[Collected data]
------------------------------------

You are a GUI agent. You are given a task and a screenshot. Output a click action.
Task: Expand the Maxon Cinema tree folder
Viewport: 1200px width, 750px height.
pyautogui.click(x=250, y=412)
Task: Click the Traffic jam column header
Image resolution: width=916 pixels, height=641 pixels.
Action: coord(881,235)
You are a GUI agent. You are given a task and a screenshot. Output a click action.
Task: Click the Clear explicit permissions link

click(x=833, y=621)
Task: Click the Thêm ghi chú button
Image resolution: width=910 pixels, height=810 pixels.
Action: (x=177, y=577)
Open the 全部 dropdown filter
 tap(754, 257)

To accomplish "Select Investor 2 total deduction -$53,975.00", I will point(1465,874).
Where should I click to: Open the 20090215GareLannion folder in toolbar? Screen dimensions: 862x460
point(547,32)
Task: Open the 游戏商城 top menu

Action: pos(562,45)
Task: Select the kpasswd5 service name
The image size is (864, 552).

------------------------------------

Task objective »
Check every line of the data above for the string "Select", and copy those that have it.

Expected answer »
To accomplish "Select Investor 2 total deduction -$53,975.00", I will point(1465,874).
Task: Select the kpasswd5 service name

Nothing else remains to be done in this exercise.